(Stored items)
####################
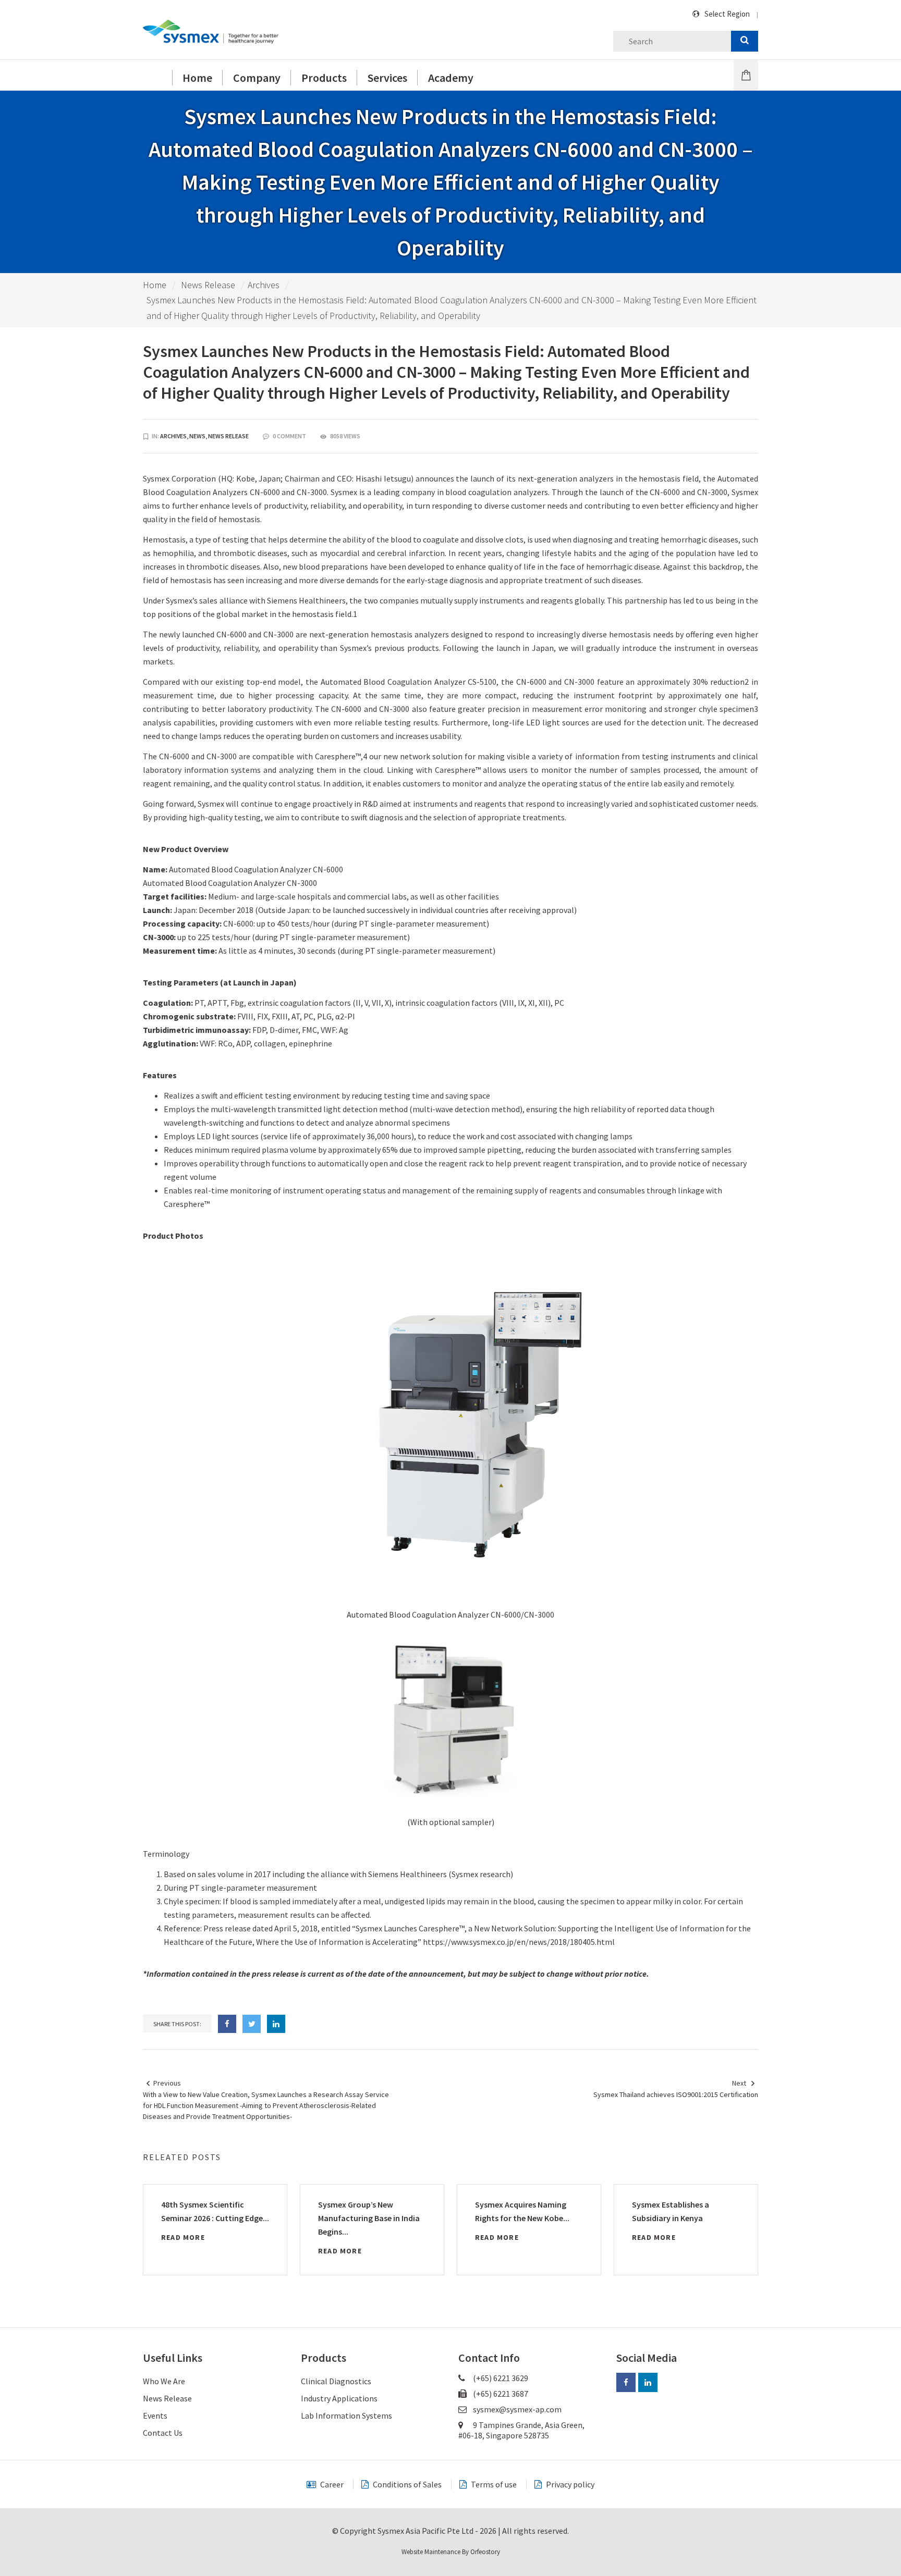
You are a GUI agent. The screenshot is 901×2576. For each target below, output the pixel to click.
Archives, (174, 436)
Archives (263, 285)
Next (739, 2083)
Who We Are (164, 2381)
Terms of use (493, 2484)
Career (331, 2484)
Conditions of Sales (406, 2484)
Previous (167, 2083)
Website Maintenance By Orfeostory (450, 2551)
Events (155, 2415)
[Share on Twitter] (251, 2024)
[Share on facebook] (227, 2024)
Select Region (727, 14)
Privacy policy (569, 2484)
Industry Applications (339, 2398)
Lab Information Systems (346, 2415)
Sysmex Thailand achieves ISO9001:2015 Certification (675, 2094)
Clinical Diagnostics (336, 2381)
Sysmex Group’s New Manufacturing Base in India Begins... (369, 2218)
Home (154, 285)
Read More (183, 2237)
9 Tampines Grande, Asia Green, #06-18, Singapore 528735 (521, 2430)
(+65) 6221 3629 (499, 2378)
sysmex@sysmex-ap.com (517, 2409)
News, (198, 436)
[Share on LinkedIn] (276, 2024)
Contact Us (162, 2432)
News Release (208, 285)
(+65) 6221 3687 (499, 2393)
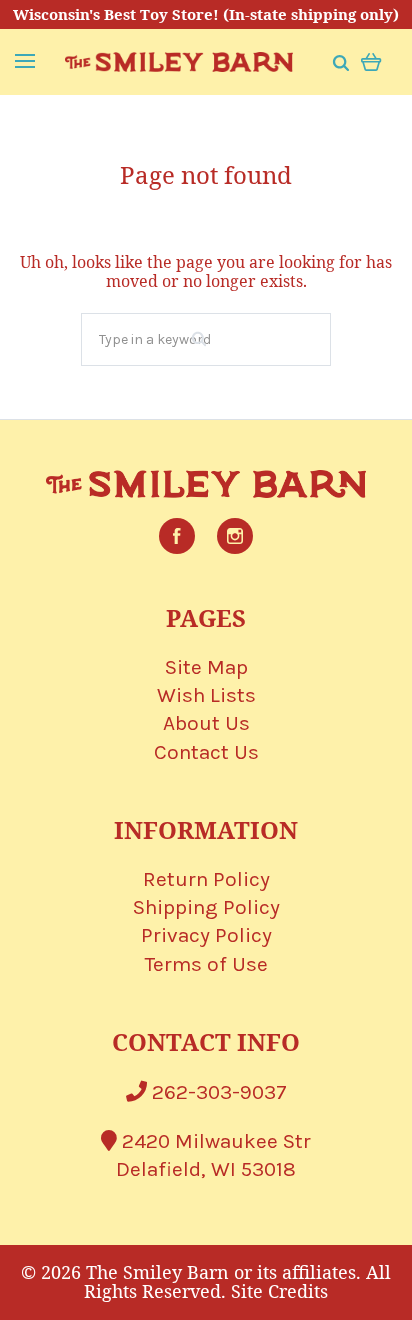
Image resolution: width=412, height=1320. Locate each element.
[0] (371, 60)
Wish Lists (206, 695)
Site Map (206, 667)
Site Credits (279, 1291)
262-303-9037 (217, 1092)
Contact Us (206, 752)
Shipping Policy (206, 907)
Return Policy (206, 879)
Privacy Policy (206, 935)
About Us (206, 723)
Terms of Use (206, 964)
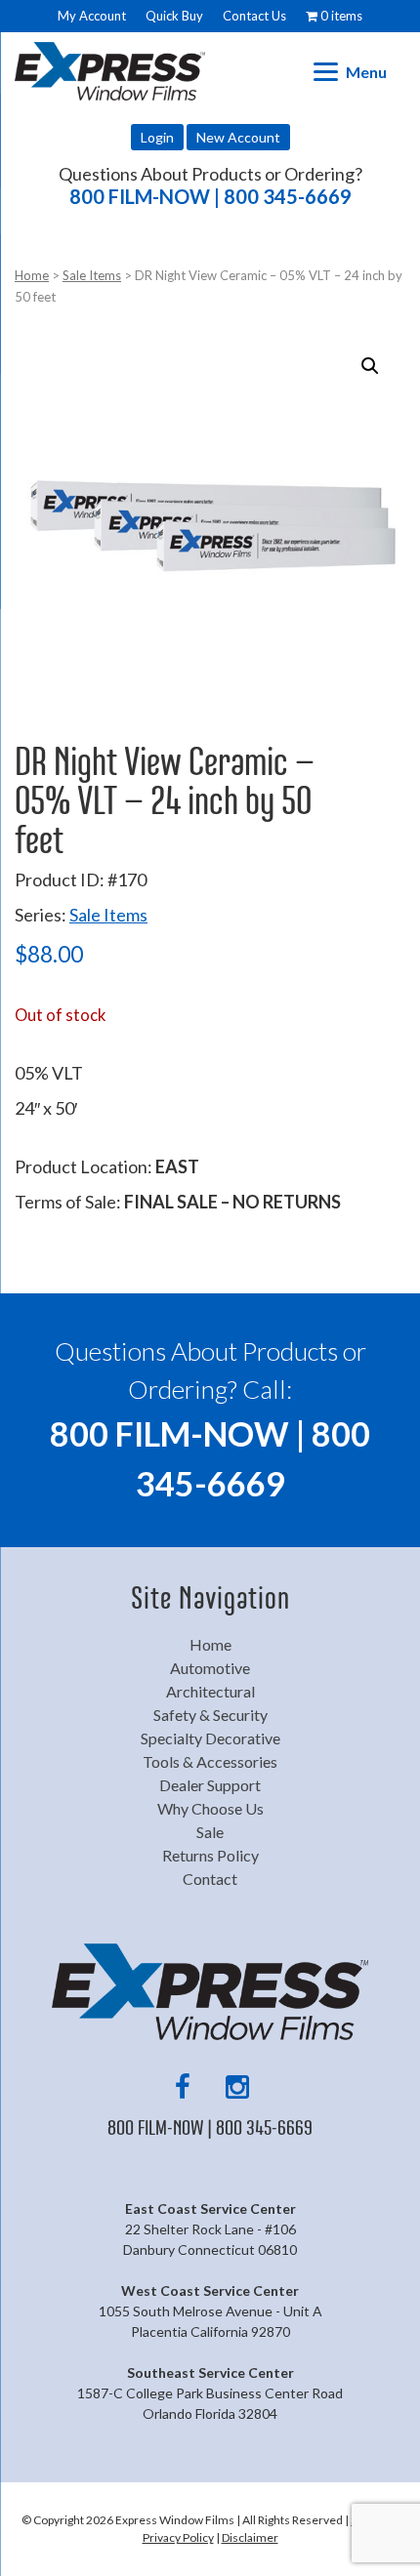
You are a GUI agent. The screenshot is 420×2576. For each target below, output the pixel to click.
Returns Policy (210, 1855)
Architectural (210, 1691)
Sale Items (92, 275)
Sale (210, 1831)
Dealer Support (210, 1785)
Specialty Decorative (210, 1738)
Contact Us (254, 15)
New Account (238, 137)
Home (32, 275)
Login (157, 137)
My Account (92, 15)
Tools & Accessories (210, 1761)
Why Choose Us (210, 1808)
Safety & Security (210, 1714)
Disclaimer (250, 2537)
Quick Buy (174, 15)
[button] (370, 366)
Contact (210, 1878)
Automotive (210, 1667)
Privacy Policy (178, 2537)
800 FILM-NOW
####################
(Problem): Only lines with the word "below" are needed. Copy them from the preceding records.

(Output for this task):
You are a GUI agent. The screenshot is 901×2576. For each target below, output the pixel to click.
You are a GUI agent. The screenshot is 420×2576. For each target below, output the pixel to click.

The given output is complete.